**Your assignment**
Copy exactly, please, each line of the data below until the line that contains "Open Night Shift" has been copied, beginning at the top.
═════ Records for this task
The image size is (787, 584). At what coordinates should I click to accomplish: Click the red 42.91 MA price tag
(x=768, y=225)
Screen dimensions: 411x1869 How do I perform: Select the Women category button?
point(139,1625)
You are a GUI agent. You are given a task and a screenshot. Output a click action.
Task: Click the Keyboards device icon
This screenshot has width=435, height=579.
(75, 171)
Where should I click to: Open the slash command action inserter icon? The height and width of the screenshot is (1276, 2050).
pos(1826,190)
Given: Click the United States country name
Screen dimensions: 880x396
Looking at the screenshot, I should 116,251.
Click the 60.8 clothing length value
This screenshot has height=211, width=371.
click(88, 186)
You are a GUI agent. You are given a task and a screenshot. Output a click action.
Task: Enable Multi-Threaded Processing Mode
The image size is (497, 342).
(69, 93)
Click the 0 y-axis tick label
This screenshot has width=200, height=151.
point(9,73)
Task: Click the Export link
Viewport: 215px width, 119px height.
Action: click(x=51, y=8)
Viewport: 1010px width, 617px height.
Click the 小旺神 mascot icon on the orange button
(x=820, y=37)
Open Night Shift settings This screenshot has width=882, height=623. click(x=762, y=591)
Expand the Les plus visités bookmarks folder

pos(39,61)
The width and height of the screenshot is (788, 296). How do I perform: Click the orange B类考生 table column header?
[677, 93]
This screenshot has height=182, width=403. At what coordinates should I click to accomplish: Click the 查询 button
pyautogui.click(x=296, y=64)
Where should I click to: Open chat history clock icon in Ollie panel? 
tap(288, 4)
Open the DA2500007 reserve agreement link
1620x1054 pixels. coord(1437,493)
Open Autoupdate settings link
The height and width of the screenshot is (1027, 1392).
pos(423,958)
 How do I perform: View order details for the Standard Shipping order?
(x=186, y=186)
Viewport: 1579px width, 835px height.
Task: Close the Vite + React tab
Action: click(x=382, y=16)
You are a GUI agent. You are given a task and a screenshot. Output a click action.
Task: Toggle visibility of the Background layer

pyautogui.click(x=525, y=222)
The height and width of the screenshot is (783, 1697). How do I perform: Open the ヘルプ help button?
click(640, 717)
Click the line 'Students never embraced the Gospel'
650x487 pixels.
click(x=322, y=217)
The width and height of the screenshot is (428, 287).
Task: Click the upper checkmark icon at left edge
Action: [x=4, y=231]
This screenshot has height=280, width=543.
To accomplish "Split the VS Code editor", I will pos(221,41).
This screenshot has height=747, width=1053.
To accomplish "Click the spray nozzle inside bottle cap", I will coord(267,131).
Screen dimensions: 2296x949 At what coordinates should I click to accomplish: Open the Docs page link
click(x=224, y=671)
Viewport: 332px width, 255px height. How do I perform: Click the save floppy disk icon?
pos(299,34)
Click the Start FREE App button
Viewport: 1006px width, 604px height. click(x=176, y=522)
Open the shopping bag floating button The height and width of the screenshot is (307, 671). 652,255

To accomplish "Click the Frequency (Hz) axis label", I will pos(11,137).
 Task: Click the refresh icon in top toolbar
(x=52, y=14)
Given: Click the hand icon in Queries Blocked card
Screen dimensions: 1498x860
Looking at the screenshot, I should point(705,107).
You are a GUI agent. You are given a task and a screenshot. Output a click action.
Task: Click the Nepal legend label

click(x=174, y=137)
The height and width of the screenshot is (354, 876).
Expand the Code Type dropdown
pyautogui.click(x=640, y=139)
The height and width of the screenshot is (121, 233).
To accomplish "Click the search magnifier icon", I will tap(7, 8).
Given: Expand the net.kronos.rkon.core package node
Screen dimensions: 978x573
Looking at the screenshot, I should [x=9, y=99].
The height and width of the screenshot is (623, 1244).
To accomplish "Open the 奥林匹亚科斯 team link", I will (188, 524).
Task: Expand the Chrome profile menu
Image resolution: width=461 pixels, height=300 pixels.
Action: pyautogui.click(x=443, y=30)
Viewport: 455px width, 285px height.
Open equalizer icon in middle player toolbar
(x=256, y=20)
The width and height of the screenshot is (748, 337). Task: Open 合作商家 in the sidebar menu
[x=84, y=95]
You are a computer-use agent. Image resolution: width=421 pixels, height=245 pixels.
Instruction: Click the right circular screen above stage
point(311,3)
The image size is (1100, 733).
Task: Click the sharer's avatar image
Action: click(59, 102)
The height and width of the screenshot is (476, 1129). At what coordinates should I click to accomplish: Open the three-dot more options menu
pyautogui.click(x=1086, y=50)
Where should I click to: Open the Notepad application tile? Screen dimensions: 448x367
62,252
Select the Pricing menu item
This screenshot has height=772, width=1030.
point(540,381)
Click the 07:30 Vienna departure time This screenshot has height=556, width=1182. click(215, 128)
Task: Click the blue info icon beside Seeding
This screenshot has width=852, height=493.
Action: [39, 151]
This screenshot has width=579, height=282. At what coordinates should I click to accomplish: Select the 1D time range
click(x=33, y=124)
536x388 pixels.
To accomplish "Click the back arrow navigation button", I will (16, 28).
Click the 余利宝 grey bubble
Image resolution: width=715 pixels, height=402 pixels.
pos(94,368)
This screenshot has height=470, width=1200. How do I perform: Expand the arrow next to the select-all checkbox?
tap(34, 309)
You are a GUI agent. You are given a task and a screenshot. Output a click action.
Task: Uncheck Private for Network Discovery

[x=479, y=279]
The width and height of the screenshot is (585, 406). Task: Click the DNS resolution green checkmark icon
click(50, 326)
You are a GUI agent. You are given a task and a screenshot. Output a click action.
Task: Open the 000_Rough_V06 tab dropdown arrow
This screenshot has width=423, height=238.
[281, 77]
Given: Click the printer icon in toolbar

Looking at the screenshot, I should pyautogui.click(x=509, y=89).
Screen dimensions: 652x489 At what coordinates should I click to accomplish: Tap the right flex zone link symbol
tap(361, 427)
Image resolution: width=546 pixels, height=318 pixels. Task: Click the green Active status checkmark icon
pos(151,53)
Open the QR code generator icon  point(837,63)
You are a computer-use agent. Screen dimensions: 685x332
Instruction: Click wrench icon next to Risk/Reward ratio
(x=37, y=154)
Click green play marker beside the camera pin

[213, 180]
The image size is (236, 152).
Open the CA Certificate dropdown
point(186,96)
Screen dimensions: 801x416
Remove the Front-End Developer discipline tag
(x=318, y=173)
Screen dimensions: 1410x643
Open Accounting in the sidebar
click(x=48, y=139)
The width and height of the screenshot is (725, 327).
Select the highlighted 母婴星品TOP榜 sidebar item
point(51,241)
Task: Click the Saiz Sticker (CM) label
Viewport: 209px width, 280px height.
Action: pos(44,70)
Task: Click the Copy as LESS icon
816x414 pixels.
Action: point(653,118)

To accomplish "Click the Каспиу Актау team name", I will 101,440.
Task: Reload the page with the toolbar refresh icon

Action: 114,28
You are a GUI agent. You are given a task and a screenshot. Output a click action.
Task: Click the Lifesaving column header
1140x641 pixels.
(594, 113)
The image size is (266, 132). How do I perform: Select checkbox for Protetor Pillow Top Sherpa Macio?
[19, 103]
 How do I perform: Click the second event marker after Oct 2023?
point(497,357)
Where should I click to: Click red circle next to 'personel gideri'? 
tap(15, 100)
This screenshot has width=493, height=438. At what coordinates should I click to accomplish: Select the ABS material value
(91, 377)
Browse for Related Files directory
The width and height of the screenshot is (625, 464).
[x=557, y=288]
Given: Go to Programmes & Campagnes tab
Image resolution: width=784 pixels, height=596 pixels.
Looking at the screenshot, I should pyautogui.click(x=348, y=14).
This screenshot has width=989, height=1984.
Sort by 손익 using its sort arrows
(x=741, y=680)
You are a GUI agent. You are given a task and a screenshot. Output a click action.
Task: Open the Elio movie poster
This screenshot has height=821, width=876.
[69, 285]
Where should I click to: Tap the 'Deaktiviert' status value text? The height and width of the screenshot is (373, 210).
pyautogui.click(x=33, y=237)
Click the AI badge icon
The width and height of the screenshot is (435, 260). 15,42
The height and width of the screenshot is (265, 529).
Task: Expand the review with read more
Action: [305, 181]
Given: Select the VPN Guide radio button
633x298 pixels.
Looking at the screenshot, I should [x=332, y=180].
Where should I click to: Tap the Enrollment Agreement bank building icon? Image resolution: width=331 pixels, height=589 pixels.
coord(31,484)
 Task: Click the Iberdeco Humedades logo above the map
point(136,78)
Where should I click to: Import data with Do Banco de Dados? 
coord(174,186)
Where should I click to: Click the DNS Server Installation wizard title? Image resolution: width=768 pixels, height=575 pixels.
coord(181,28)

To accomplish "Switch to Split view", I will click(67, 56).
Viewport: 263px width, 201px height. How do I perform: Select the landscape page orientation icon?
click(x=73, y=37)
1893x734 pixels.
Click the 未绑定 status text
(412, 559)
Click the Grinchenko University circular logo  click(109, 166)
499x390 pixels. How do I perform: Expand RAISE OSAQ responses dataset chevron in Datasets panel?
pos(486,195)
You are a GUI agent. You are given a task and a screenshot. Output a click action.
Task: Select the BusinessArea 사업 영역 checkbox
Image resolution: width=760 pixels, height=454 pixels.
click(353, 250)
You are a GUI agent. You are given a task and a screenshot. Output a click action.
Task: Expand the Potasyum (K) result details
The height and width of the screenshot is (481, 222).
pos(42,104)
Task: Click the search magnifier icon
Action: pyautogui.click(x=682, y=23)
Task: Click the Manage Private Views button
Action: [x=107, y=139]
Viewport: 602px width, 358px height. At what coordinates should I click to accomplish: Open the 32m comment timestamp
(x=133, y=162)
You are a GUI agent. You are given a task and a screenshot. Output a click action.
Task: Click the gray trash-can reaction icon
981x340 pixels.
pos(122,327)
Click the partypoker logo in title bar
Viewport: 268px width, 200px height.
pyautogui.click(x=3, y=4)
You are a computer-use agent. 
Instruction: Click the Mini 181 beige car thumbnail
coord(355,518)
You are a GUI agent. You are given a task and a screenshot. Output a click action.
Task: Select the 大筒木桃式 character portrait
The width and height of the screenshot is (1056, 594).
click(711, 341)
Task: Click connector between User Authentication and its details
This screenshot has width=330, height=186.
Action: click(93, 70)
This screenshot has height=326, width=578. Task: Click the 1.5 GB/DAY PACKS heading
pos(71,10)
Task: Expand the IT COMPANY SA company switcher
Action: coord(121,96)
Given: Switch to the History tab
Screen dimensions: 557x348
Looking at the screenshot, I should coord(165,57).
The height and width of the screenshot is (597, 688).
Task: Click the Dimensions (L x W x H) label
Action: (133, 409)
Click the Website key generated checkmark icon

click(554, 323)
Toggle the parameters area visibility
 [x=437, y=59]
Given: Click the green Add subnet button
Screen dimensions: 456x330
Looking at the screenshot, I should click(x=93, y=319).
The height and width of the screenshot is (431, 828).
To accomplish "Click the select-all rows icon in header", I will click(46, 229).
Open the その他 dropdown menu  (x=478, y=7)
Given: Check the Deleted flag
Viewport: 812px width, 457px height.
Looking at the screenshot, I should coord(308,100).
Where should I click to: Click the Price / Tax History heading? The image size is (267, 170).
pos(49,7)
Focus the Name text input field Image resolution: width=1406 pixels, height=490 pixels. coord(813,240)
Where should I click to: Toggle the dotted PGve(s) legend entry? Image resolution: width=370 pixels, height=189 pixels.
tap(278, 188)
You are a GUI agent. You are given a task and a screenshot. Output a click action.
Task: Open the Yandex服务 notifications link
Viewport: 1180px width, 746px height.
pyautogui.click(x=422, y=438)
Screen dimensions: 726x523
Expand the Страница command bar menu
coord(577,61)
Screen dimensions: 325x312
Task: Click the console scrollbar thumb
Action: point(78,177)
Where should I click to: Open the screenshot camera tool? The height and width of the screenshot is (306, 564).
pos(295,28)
══════════
**Task solution**
The image size is (787, 584). At what coordinates should I click to accomplish: Click the red 42.91 MA price tag
(x=768, y=225)
Screen dimensions: 411x1869 How do I perform: Select the Women category button?
point(139,1625)
You are a GUI agent. You are given a task and a screenshot. Output a click action.
Task: Click the Keyboards device icon
This screenshot has width=435, height=579.
(75, 171)
Where should I click to: Open the slash command action inserter icon? The height and width of the screenshot is (1276, 2050).
pos(1826,190)
Given: Click the United States country name
Screen dimensions: 880x396
Looking at the screenshot, I should 116,251.
Click the 60.8 clothing length value
This screenshot has height=211, width=371.
click(88, 186)
You are a GUI agent. You are given a task and a screenshot. Output a click action.
Task: Enable Multi-Threaded Processing Mode
The image size is (497, 342).
(69, 93)
Click the 0 y-axis tick label
This screenshot has width=200, height=151.
point(9,73)
Task: Click the Export link
Viewport: 215px width, 119px height.
Action: click(x=51, y=8)
Viewport: 1010px width, 617px height.
Click the 小旺神 mascot icon on the orange button
(x=820, y=37)
Open Night Shift settings This screenshot has width=882, height=623. click(x=762, y=591)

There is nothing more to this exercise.